On Fri, Feb 09, 2024, Steven Price wrote:
> On 16/10/2023 12:50, Michael Roth wrote:
> > In some cases, like with SEV-SNP, guest memory needs to be updated in a
> > platform-specific manner before it can be safely freed back to the host.
> > Wire up arch-defined hooks to the .free_folio kvm_gmem_aops callback to
> > allow for special handling of this sort when freeing memory in response
> > to FALLOC_FL_PUNCH_HOLE operations and when releasing the inode, and go
> > ahead and define an arch-specific hook for x86 since it will be needed
> > for handling memory used for SEV-SNP guests.
> 
> Hi all,
> 
> Arm CCA has a similar need to prepare/unprepare memory (granule
> delegate/undelegate using our terminology) before it is used for
> protected memory.
> 
> However I see a problem with the current gmem implementation that the
> "invalidations" are not precise enough for our RMI API. When punching a
> hole in the memfd the code currently hits the same path (ending in
> kvm_unmap_gfn_range()) as if a VMA is modified in the same range (for
> the shared version).
>
> The Arm CCA architecture doesn't allow the protected memory to be removed and
> refaulted without the permission of the guest (the memory contents would be
> wiped in this case).

TDX behaves almost exactly like CCA.  Well, that's not technically true, strictly
speaking, as there are TDX APIs that do allow for *temporarily* marking mappings
!PRESENT, but those aren't in play for invalidation events like this.

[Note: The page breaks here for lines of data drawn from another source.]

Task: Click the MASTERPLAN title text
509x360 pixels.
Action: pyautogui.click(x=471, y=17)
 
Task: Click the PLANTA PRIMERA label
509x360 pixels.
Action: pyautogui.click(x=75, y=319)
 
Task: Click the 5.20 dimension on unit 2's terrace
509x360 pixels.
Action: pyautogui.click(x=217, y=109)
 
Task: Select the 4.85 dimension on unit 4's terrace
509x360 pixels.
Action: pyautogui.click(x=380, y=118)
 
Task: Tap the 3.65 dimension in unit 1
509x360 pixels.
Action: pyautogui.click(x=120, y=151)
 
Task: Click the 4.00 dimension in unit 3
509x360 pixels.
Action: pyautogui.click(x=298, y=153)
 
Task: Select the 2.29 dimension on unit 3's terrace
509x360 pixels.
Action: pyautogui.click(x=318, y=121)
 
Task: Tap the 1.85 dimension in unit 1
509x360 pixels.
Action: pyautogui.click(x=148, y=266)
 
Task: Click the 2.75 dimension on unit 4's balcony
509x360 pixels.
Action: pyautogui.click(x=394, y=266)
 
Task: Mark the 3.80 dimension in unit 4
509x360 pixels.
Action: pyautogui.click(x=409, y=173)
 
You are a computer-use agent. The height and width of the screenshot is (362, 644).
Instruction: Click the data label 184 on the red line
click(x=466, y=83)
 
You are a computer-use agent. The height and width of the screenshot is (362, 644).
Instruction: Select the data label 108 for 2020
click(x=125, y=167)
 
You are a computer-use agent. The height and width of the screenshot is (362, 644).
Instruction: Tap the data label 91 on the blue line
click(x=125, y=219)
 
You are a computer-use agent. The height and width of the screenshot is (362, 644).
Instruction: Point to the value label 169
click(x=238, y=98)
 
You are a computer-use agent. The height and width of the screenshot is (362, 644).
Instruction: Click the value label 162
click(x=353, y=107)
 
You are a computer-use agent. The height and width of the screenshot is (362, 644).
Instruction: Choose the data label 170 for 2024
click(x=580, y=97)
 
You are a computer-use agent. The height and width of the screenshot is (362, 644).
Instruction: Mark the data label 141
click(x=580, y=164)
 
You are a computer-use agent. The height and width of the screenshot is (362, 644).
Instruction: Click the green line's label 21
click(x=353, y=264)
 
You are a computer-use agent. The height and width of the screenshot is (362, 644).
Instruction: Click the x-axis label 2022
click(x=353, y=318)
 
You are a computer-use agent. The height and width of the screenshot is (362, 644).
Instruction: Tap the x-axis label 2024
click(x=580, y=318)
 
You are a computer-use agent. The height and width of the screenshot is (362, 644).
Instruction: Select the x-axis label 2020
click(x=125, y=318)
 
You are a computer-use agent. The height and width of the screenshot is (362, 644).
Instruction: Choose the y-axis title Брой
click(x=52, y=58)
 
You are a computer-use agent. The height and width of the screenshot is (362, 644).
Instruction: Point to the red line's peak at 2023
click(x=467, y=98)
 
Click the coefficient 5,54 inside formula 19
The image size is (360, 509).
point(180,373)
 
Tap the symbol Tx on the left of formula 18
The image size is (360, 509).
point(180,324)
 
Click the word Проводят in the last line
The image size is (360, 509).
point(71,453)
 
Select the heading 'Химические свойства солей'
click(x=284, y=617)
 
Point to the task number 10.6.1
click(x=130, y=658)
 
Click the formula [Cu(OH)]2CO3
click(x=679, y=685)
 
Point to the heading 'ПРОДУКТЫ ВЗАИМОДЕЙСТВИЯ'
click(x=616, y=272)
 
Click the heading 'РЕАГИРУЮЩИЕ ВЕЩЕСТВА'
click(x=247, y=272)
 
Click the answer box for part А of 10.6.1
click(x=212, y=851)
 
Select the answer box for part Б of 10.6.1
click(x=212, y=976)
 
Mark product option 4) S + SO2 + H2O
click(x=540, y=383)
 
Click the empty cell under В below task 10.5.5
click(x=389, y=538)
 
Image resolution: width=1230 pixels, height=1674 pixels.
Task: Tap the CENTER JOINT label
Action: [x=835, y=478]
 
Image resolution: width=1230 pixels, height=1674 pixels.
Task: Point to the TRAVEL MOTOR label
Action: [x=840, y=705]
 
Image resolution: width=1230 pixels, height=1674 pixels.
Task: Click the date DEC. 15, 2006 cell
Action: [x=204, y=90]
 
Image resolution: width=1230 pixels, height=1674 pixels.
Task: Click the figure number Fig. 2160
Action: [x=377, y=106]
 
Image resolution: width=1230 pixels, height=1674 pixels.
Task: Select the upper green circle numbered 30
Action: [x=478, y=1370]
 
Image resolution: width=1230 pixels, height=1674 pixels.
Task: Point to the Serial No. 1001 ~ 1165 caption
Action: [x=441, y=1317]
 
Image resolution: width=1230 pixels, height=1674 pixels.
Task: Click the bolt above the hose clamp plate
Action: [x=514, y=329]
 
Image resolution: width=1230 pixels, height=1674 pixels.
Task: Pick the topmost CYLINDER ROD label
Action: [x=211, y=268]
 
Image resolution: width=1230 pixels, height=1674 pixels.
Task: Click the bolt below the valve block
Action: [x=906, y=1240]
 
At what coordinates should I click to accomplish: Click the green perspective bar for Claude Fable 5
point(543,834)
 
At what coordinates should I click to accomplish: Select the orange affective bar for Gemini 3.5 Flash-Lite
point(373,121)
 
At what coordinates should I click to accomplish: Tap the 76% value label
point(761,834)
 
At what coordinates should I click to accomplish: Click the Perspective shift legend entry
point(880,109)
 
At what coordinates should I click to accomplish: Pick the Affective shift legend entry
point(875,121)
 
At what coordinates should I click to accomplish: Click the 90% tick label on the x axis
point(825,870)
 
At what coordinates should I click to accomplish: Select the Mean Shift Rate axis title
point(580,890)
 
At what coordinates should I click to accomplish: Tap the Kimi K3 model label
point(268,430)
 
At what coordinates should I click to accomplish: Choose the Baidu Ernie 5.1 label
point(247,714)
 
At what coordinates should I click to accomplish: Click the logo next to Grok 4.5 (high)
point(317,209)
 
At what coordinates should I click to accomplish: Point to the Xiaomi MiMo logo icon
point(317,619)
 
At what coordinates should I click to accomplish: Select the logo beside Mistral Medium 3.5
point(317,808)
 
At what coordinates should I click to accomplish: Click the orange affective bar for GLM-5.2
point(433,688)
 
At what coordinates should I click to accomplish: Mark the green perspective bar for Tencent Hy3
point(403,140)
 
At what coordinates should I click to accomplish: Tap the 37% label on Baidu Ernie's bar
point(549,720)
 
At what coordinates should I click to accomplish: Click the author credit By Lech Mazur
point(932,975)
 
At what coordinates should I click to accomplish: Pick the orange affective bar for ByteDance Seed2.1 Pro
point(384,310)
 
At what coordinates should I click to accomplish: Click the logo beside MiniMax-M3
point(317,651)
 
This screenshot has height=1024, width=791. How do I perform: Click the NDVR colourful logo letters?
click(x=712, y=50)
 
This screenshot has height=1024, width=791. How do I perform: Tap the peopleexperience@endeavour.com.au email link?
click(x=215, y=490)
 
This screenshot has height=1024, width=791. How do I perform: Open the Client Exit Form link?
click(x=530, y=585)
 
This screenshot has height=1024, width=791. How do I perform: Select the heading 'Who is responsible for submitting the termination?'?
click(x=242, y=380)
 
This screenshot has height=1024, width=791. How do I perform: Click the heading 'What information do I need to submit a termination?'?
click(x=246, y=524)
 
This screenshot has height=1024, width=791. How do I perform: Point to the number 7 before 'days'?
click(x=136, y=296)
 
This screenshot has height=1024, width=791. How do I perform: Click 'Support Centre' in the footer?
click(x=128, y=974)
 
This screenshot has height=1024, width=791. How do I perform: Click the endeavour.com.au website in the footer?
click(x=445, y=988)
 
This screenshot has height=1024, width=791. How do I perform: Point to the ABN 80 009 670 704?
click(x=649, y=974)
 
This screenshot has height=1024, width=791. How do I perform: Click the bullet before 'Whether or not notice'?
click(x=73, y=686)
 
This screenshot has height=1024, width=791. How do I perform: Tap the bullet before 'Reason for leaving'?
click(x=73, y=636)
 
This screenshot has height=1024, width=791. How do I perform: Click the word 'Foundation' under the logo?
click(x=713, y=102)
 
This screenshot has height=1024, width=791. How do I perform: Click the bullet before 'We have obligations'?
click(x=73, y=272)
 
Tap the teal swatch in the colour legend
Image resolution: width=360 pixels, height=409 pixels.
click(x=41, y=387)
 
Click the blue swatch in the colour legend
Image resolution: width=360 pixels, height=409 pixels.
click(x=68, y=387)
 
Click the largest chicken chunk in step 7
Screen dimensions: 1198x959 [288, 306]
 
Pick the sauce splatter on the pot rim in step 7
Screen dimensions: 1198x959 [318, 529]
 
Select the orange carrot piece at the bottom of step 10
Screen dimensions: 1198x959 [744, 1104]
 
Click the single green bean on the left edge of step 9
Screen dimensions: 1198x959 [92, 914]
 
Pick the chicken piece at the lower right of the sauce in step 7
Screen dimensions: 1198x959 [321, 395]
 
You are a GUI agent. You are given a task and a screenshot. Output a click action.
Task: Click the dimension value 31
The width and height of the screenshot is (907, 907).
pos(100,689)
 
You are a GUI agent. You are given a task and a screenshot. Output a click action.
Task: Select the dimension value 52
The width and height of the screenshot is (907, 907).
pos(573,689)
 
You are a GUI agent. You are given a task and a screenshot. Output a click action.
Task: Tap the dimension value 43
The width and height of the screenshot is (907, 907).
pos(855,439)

SNP does allow zapping page table mappings, but fully removing a page, as PUNCH_HOLE
would do, is destructive, so SNP also behaves the same way for all intents and
purposes.

> One option that I've considered is to implement a seperate CCA ioctl to
> notify KVM whether the memory should be mapped protected.

That's what KVM_SET_MEMORY_ATTRIBUTES+KVM_MEMORY_ATTRIBUTE_PRIVATE is for, no?

> The invalidations would then be ignored on ranges that are currently
> protected for this guest.

That's backwards.  Invalidations on a guest_memfd should affect only *protected*
mappings.  And for that, the plan/proposal is to plumb only_{shared,private} flags
into "struct kvm_gfn_range"[1] so that guest_memfd invalidations don't zap shared
mappings, and mmu_notifier invalidation don't zap private mappings.  Sample usage
in the TDX context[2] (disclaimer, I'm pretty sure I didn't write most of that
patch despite, I only provided a rough sketch).

[1] https://lore.kernel.org/all/20231027182217.3615211-13-seanjc@xxxxxxxxxx
[2] https://lore.kernel.org/all/0b308fb6dd52bafe7153086c7f54bfad03da74b1.1705965635.git.isaku.yamahata@xxxxxxxxx

> This 'solves' the problem nicely except for the case where the VMM
> deliberately punches holes in memory which the guest is using.

I don't see what problem there is to solve in this case.  PUNCH_HOLE is destructive,
so don't do that.

> The issue in this case is that there's no way of failing the punch hole
> operation - we can detect that the memory is in use and shouldn't be
> freed, but this callback doesn't give the opportunity to actually block
> the freeing of the memory.

Why is this KVM's problem?  E.g. the same exact thing happens without guest_memfd
if userspace munmap()s memory the guest is using.

> Sadly there's no easy way to map from a physical page in a gmem back to
> which VM (and where in the VM) the page is mapped. So actually ripping
> the page out of the appropriate VM isn't really possible in this case.

I don't follow.  guest_memfd has a 1:1 binding with a VM *and* a gfn, how can you
not know what exactly needs to be invalidated?

> How is this situation handled on x86? Is it possible to invalidate and
> then refault a protected page without affecting the memory contents? My
> guess is yes and that is a CCA specific problem - is my understanding
> correct?
> 
> My current thoughts for CCA are one of three options:
> 
> 1. Represent shared and protected memory as two separate memslots. This
> matches the underlying architecture more closely (the top address bit is
> repurposed as a 'shared' flag), but I don't like it because it's a
> deviation from other CoCo architectures (notably pKVM).
> 
> 2. Allow punch-hole to fail on CCA if the memory is mapped into the
> guest's protected space. Again, this is CCA being different and also
> creates nasty corner cases where the gmem descriptor could have to
> outlive the VMM - so looks like a potential source of memory leaks.
> 
> 3. 'Fix' the invalidation to provide more precise semantics. I haven't
> yet prototyped it but it might be possible to simply provide a flag from
> kvm_gmem_invalidate_begin specifying that the invalidation is for the
> protected memory. KVM would then only unmap the protected memory when
> this flag is set (avoiding issues with VMA updates causing spurious unmaps).
> 
> Fairly obviously (3) is my preferred option, but it relies on the
> guarantees that the "invalidation" is actually a precise set of
> addresses where the memory is actually being freed.

#3 is what we are planning for x86, and except for the only_{shared,private} flags,
the requisite functionality should already be in Linus' tree, though it does need
to be wired up for ARM.